Your instructions →
Swap "Volume" for "Mute" in everything from the line containing "Task: Click the [0] Exit option" down to the line containing "Click the Table", and return only those lines with nothing else changed.

Rows from a dataset
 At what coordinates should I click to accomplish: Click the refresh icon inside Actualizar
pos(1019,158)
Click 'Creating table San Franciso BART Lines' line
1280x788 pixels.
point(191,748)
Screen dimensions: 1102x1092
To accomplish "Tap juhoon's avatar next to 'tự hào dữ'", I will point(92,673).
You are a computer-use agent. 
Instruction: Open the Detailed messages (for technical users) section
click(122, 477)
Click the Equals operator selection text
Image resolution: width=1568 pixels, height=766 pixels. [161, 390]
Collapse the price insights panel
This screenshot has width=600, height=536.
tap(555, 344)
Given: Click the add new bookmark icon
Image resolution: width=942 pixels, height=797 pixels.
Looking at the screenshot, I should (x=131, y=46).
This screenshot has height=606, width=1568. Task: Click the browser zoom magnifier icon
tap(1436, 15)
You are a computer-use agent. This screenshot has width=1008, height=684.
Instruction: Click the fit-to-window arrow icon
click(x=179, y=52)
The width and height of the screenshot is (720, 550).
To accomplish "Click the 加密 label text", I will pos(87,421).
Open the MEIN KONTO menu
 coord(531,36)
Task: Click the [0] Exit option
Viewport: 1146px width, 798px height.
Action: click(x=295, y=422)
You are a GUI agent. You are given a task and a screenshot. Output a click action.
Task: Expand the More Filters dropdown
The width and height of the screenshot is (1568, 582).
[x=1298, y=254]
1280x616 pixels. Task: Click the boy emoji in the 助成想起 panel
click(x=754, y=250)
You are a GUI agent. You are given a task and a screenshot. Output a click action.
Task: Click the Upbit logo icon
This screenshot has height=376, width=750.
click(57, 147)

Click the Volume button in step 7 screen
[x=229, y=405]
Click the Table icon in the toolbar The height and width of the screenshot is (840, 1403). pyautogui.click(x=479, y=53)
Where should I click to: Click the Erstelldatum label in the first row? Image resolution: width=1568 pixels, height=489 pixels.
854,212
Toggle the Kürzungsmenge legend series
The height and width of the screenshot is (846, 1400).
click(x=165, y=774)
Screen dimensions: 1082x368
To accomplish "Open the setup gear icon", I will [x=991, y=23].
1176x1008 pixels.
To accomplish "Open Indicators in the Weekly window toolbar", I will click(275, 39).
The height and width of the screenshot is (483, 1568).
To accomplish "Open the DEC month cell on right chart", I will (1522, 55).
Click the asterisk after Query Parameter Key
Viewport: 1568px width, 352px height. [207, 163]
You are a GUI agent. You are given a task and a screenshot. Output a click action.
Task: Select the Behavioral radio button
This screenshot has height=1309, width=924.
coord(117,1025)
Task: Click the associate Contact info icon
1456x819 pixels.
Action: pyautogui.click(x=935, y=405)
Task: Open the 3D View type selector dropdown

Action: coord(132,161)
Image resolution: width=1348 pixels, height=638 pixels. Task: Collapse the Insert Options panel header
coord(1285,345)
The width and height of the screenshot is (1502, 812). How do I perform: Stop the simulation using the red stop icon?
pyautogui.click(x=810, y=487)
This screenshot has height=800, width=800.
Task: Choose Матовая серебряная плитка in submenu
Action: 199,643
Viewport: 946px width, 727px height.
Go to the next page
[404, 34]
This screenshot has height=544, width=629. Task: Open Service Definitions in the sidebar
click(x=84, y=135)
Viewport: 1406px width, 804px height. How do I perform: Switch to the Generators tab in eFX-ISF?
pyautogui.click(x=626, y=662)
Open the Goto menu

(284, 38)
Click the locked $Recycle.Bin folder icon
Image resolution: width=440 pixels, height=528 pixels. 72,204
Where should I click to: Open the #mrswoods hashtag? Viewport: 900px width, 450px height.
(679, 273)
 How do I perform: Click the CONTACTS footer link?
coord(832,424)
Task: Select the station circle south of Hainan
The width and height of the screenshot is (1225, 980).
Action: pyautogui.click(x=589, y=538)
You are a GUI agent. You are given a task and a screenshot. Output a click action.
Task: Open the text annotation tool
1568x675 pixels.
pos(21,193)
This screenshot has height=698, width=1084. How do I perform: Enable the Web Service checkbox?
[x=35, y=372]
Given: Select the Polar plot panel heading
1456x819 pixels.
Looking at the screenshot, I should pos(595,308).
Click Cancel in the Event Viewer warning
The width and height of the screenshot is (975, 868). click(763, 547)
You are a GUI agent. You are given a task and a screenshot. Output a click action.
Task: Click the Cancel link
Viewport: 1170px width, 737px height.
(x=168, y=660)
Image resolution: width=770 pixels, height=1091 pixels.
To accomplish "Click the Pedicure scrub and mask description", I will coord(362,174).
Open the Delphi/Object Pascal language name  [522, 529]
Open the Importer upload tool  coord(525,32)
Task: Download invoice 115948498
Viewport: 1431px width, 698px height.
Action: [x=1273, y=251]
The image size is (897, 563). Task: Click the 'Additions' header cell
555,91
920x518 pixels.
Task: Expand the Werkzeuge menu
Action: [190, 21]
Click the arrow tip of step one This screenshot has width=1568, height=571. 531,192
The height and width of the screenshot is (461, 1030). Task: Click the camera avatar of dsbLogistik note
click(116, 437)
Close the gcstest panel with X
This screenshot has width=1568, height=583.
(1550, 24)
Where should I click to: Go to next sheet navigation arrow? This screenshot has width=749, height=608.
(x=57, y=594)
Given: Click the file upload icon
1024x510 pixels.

Output below →
Task: Click the [0] Exit option
Viewport: 1146px width, 798px height.
Action: click(x=295, y=422)
You are a GUI agent. You are given a task and a screenshot. Output a click action.
Task: Expand the More Filters dropdown
The width and height of the screenshot is (1568, 582).
[x=1298, y=254]
1280x616 pixels. Task: Click the boy emoji in the 助成想起 panel
click(x=754, y=250)
You are a GUI agent. You are given a task and a screenshot. Output a click action.
Task: Click the Upbit logo icon
This screenshot has height=376, width=750.
click(57, 147)

Click the Mute button in step 7 screen
[x=229, y=405]
Click the Table icon in the toolbar The height and width of the screenshot is (840, 1403). pyautogui.click(x=479, y=53)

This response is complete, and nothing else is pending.